REQUIREMENTS: Please retype the listing from the line with "At what coordinates" up to and including the line with "click(x=53, y=14)", keeping every character unchanged.
[Begin DATA TO PROCESS]
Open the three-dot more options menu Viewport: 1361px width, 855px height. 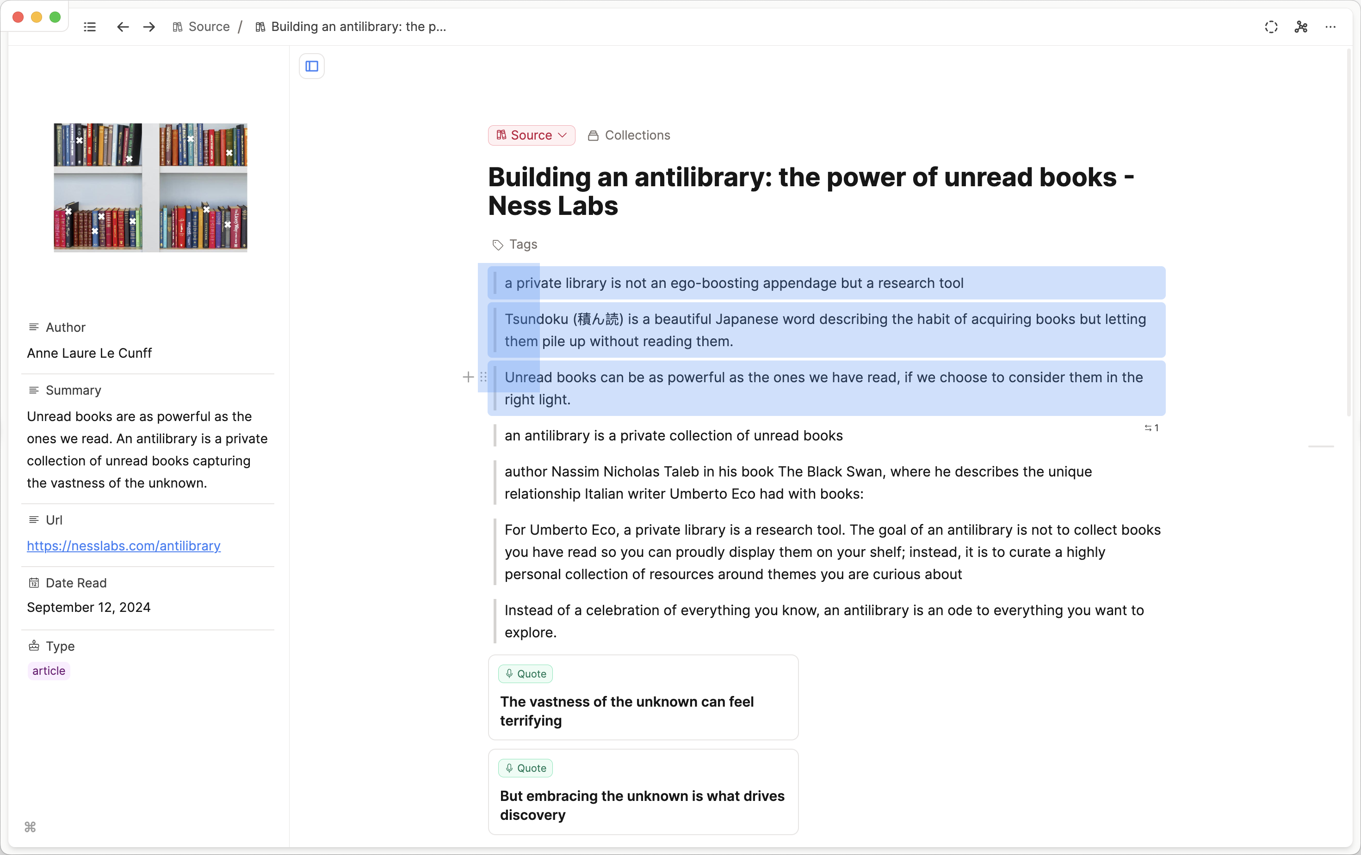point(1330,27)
[End DATA TO PROCESS]
[Begin DATA TO PROCESS]
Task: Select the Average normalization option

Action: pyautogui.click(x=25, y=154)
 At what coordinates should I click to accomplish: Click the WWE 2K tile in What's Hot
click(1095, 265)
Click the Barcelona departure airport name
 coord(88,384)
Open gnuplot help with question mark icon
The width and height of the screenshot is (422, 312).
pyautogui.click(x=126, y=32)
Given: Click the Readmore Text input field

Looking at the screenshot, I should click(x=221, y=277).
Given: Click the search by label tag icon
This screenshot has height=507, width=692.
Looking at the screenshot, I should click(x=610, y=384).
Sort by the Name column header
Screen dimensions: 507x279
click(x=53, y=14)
[End DATA TO PROCESS]
FULL SOLUTION:
 At what coordinates should I click to accomplish: Click the WWE 2K tile in What's Hot
click(1095, 265)
Click the Barcelona departure airport name
 coord(88,384)
Open gnuplot help with question mark icon
The width and height of the screenshot is (422, 312).
pyautogui.click(x=126, y=32)
Given: Click the Readmore Text input field

Looking at the screenshot, I should click(x=221, y=277).
Given: Click the search by label tag icon
This screenshot has height=507, width=692.
Looking at the screenshot, I should click(x=610, y=384).
Sort by the Name column header
Screen dimensions: 507x279
click(x=53, y=14)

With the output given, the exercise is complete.